"Saya mengajak para kader untuk berjuang bersama, berjuang sampai keadilan benar-benar kita dapatkan di tanah Indonesia ini. Ibarat peperangan, perang yang kita lakukan adalah perang yang dapat dibenarkan. Sebuah war of necessity. Sebuah just war. Perang untuk mendapatkan keadilan," kata Susilo Bambang Yudhoyono.
SBY sudah terang-terangan menantang duel. Ia marah besar. Ia berang bukan kepalang. Betapa tidak, rumahnya berasa dimasuki maling. Anehnya, hanya satu benda yang dirusak perompak. Kursi. Meski begitu, cukuplah kursi sebagai alasan untuk mengajak perang.
Perang untuk mendapatkan keadilan. Begitu saripati tantangan SBY kepada Moeldoko alias MDK. Bukan perang biasa. Bukan perang kaleng-kaleng. Bukan perang abal-abal. Benar-benar perang. Tinggal dibubuhi klausa "berperang sampai tetes darah penghabisan", jadilah puputan.
Kader Partai Demokrat kubu AHY sontak merapatkan barisan. Sejumlah DPD kontan menyatakan siap berperang. Mereka seperti ingin mengatakan "kamu jual kami beli" kepada Moeldoko. Tidak hanya perang kata-kata lewat corong media, melainkan benar-benar perang.
Ni'matullah, Ketua DPD Partai Demokrat Sulawesi Selatan:
"Kami di Sulsel menyatakan siap perang. Mohon petunjuk kepada Ketum, karena kami di Sulsel tidak suka bertengkar mulut, tradisi kami baku tikam."
Ngeri. Jika pernyataan baku tikam sudah terlontar, badik pasti disiapkan. Mustahil baku tikam dengan memakai kepalan. Pasti pakai badik. Ni'matullah terang berang kepada MDK. Barangkali ia juga siap berkelahi dalam sarung melawan MDK.
Iti Octavia Jayabaya, Ketua DPD Partai Demokrat Banten:
"Banten tidak gentar. Kami tetap setia kepada Ketum kami yang ganteng. Kalaupun kami harus turun berdemo, kami siap. Santet Banten akan dikirim untuk KSP Moeldoko."
Ngeri. Jika sudah menyatakan perang, pantang ludah dijilat kembali. Tidak bisa baku dapat dan baku tikam, santet segera dikirim. Itu puncak kemarahan Iti. Bupati Lebak tidak main-main. Mau gulat oke, gelut pun oke. Jual beli tinju oke, santet juga oke. MDK mesti siaga penuh.

------------------------------------------------------------------------

▶ _TUGAS ANDA_
1. Ringkas teks tentang tantangan perang SBY kepada Moeldoko dalam dua kalimat.
2. Jawab pertanyaan berikut berdasarkan teks tentang tantangan SBY:
(a) Benda apa satu-satunya yang dirusak perompak?
(b) Siapa Ketua DPD Partai Demokrat Sulawesi Selatan?
(c) Apa yang akan dikirim Banten untuk KSP Moeldoko?
3. Tuliskan ulang bagian teks tentang tantangan SBY mulai dari "Iti Octavia Jayabaya, Ketua" hingga dan termasuk "mesti siaga penuh.".
Catatan-catatan sesudah ini tidak diperlukan untuk mengerjakan apa pun.

▶ _ENTRI CATATAN_
------------------------------------------------------------------------

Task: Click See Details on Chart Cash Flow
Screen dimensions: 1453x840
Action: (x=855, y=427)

------------------------------------------------------------------------

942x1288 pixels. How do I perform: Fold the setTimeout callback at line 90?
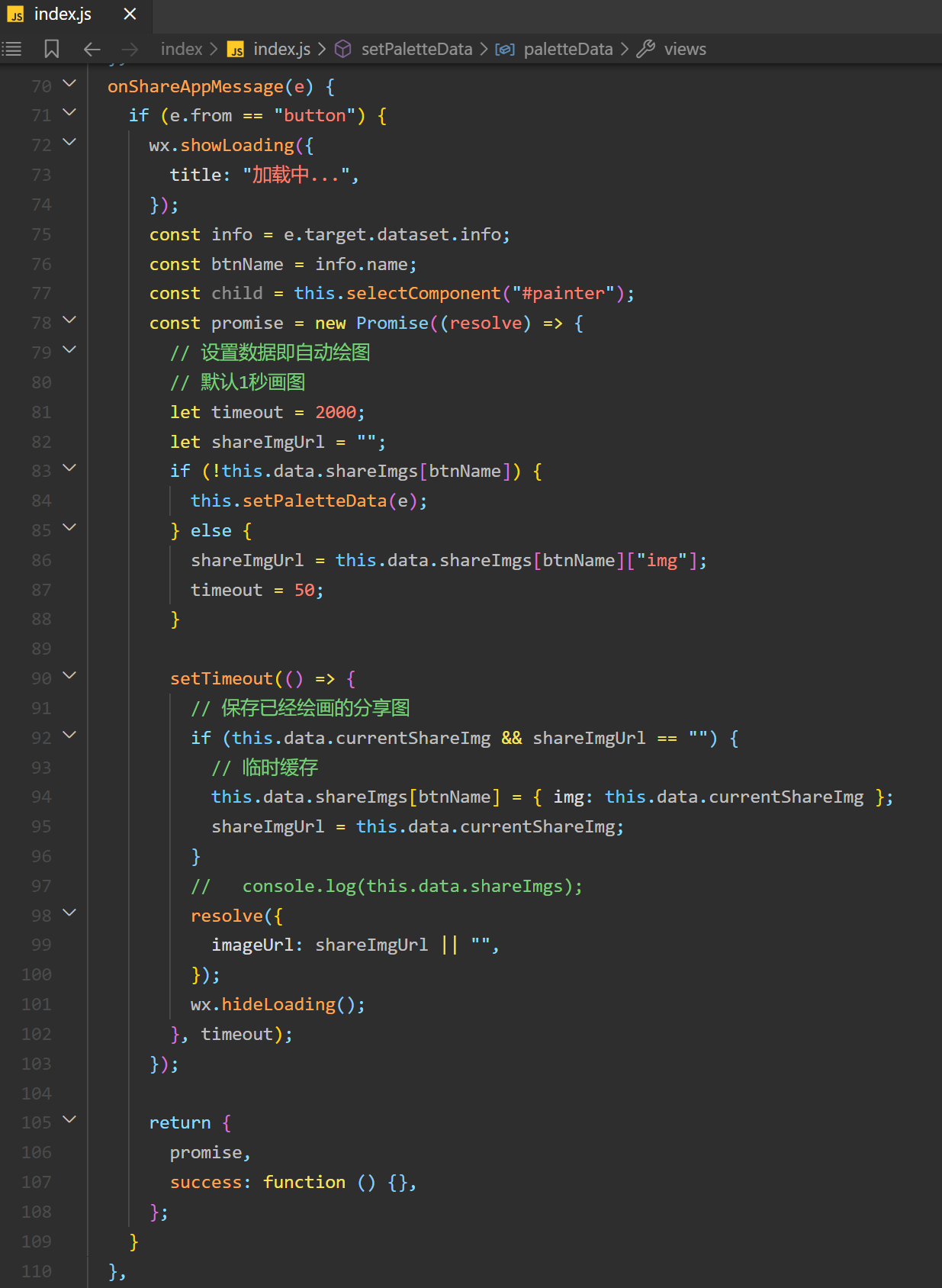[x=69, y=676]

------------------------------------------------------------------------

▶ _KUNCI JAWABAN_
1. SBY mengajak para kader berjuang mendapatkan keadilan dan menyebutnya perang yang dapat dibenarkan, sebuah tantangan yang ditujukan kepada Moeldoko. Kader Partai Demokrat kubu AHY langsung merapatkan barisan, dan ketua DPD Sulawesi Selatan serta Banten menyatakan siap perang, bahkan menyebut baku tikam dan santet.

2.
(a) Kursi.
(b) Ni'matullah.
(c) Santet Banten.

3.
Iti Octavia Jayabaya, Ketua DPD Partai Demokrat Banten:
"Banten tidak gentar. Kami tetap setia kepada Ketum kami yang ganteng. Kalaupun kami harus turun berdemo, kami siap. Santet Banten akan dikirim untuk KSP Moeldoko."
Ngeri. Jika sudah menyatakan perang, pantang ludah dijilat kembali. Tidak bisa baku dapat dan baku tikam, santet segera dikirim. Itu puncak kemarahan Iti. Bupati Lebak tidak main-main. Mau gulat oke, gelut pun oke. Jual beli tinju oke, santet juga oke. MDK mesti siaga penuh.